▸ **DOCUMENT EXTRACT**:
All outside brokers, of course, are unchecked by the healthful restraining control of the Stock Exchange Committee; they are responsible to none but themselves. Their ranks unfortunately contain a large number of rogues and vagabonds. As they deal direct with their clients instead of for them, their clients' losses are their own gains; often they do not deal at all, but only bet with their clients on the rise or fall of prices. When they lose they refuse to pay, and on being taken into Court plead the Gambling Acts to relieve them of their liability. Cases are constantly occurring in which they show less honesty even than this; they simply make off with any money with which people may have entrusted them. As a rule, the advertising outside broker is to be avoided.
CHAPTER VI
HOW BUSINESS IS TRANSACTED
When the broker, armed with his client's order, goes to the market in which it can be executed, and confronts the jobber with whom he usually deals because he finds he does his business best, he asks the jobber to make him a price in the stock concerned. He does not say he wants to buy it, for that would tempt the jobber to make the price high; he does not say he wants to sell it, for that would tempt him to make it low. The jobber would not, of course, give an out-of-the-way quotation, for the broker knows the market price almost as well as he does, but he might be tempted to vary the price by a fraction. As it is, the jobber names two prices, one at which he will sell and one at which he will buy. Suppose it were the Deferred Stock of the Midland Railway Company, the jobber might quote 69-70, meaning that he would buy the stock at 69 or sell it at 70. The broker would probably think that this price was too wide and might say so, implying that the jobber ought to be prepared to buy at a higher price and sell at a lower one. There are jobbers standing near who would like the business and who would make a narrower price. At last, without much haggling, for there is little of that in the Stock Exchange, the quotation 69-3/8-69-5/8 may be obtained. The broker need not have to ask for the price at all, the jobbers may be shouting that they are willing to buy or sell at a certain price, or that they are willing to deal either way. At all events, the broker being content with the quotation 69-3/8-69-5/8, and being commissioned to buy, informs the jobber that he buys so much stock from him at 69-5/8.

▸ **PROBLEM**:
According to the excerpt on brokers and jobbers, what does a jobber's quote of 69-70 for the Deferred Stock of the Midland Railway Company mean? The material that comes next is separate from the excerpt on brokers and jobbers.

▸ **DATA ENTRIES**:
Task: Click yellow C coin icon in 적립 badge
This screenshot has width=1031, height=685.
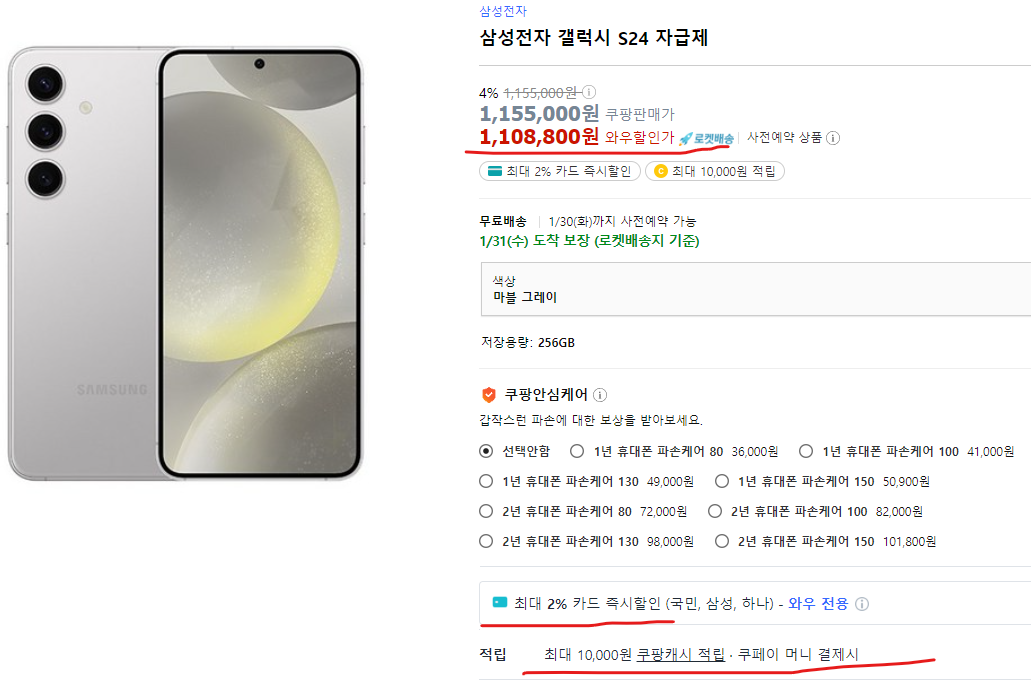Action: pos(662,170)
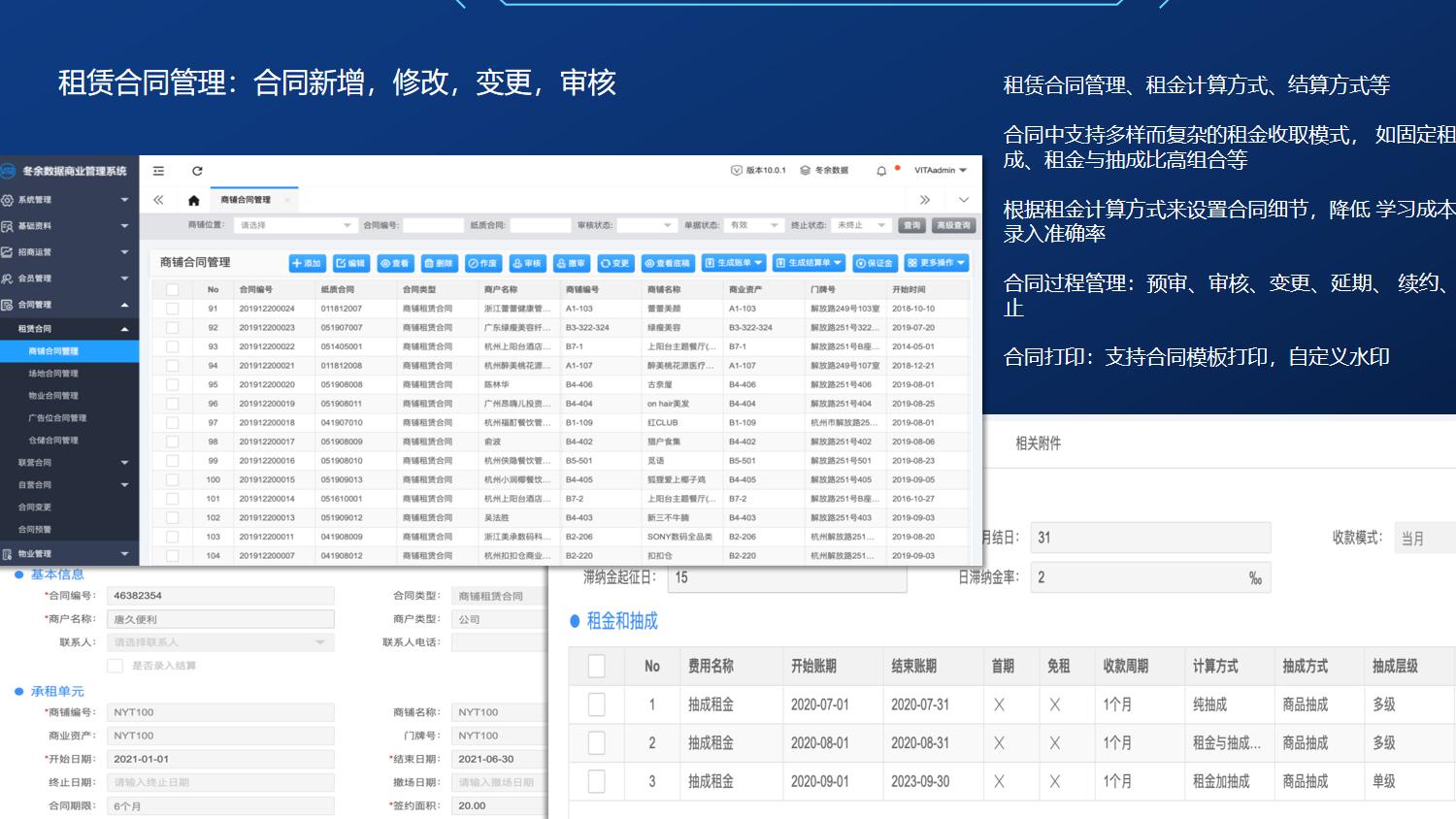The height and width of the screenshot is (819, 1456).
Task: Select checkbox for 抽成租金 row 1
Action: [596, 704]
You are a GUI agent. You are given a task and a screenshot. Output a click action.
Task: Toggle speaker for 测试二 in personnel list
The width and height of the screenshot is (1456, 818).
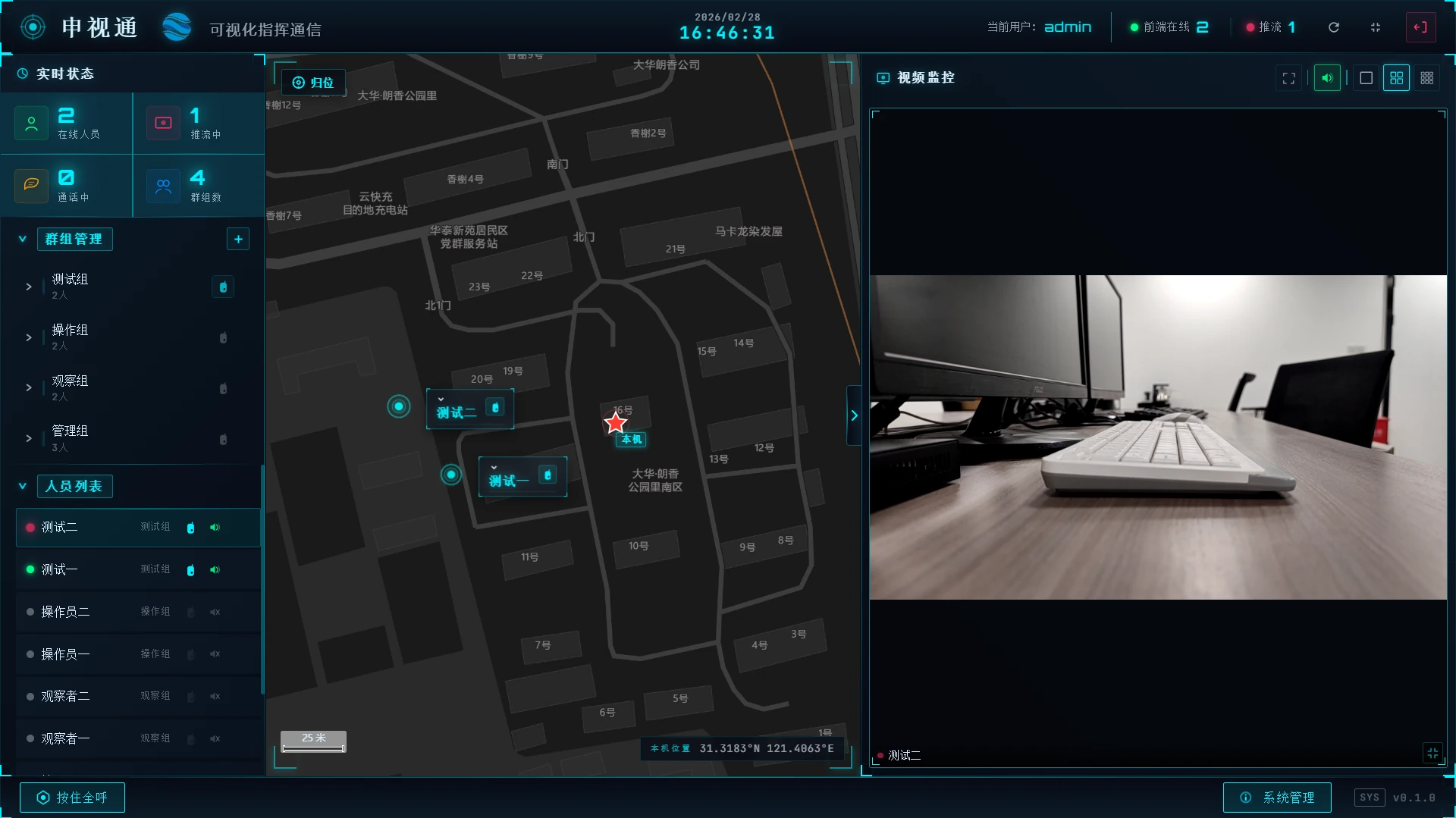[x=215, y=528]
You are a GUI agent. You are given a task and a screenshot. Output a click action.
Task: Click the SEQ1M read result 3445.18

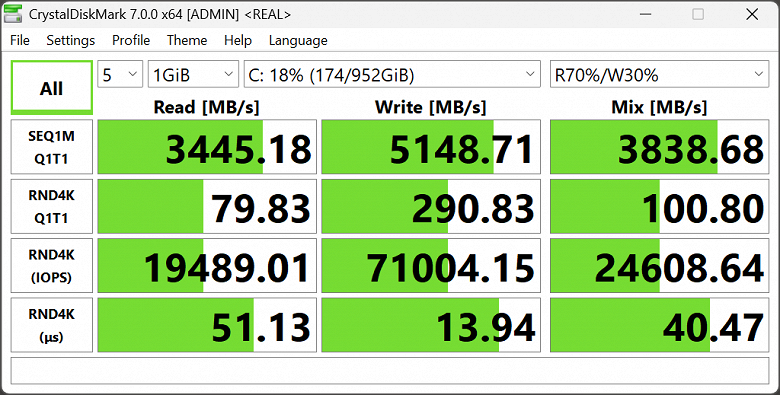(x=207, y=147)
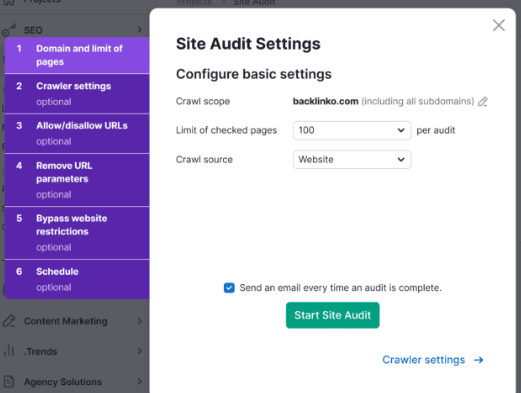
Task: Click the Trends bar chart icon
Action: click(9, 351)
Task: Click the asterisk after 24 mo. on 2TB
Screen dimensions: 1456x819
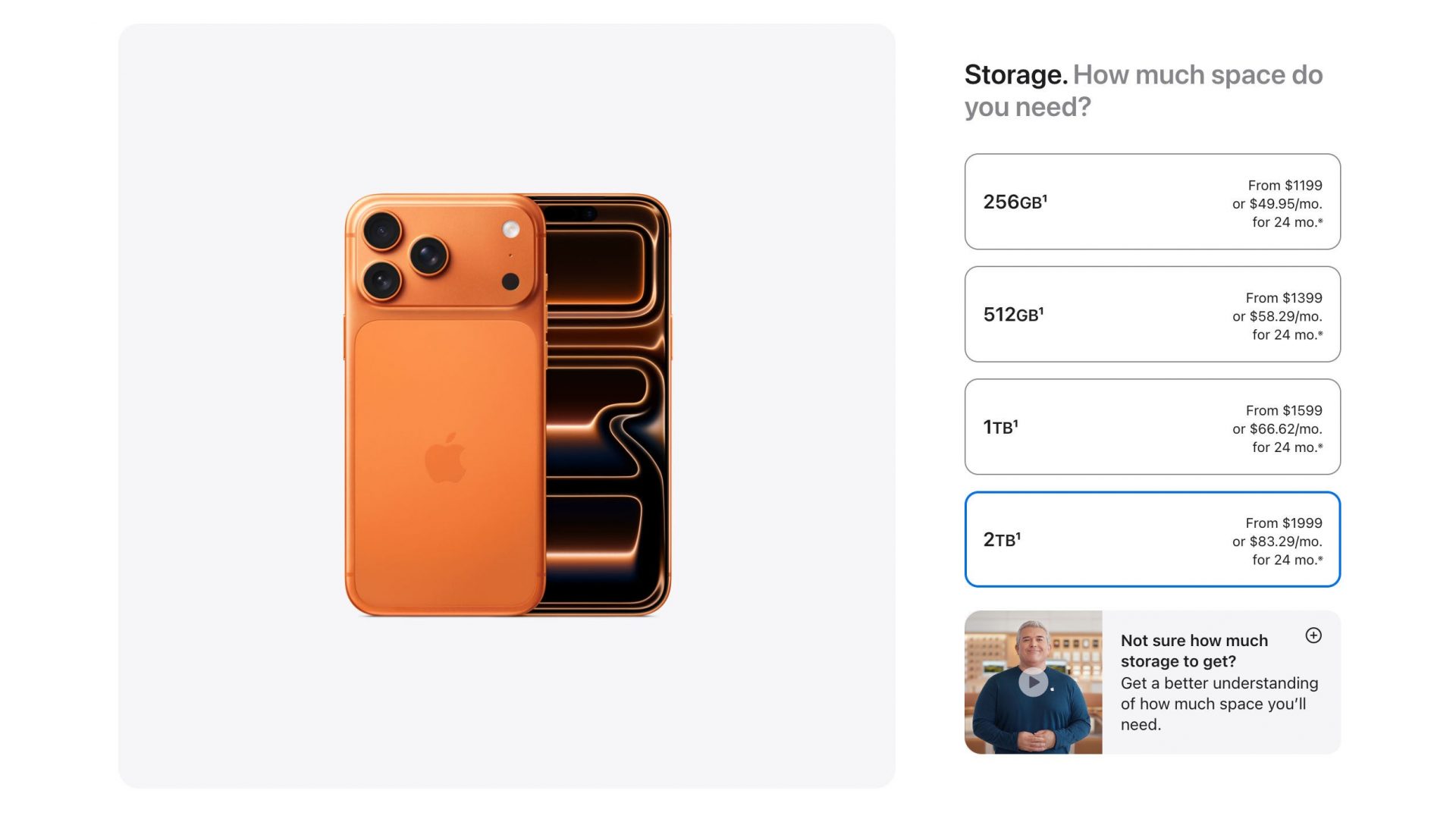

▸ **SOLVED EXERCISE**:
The jobber would buy the stock at 69 or sell it at 70.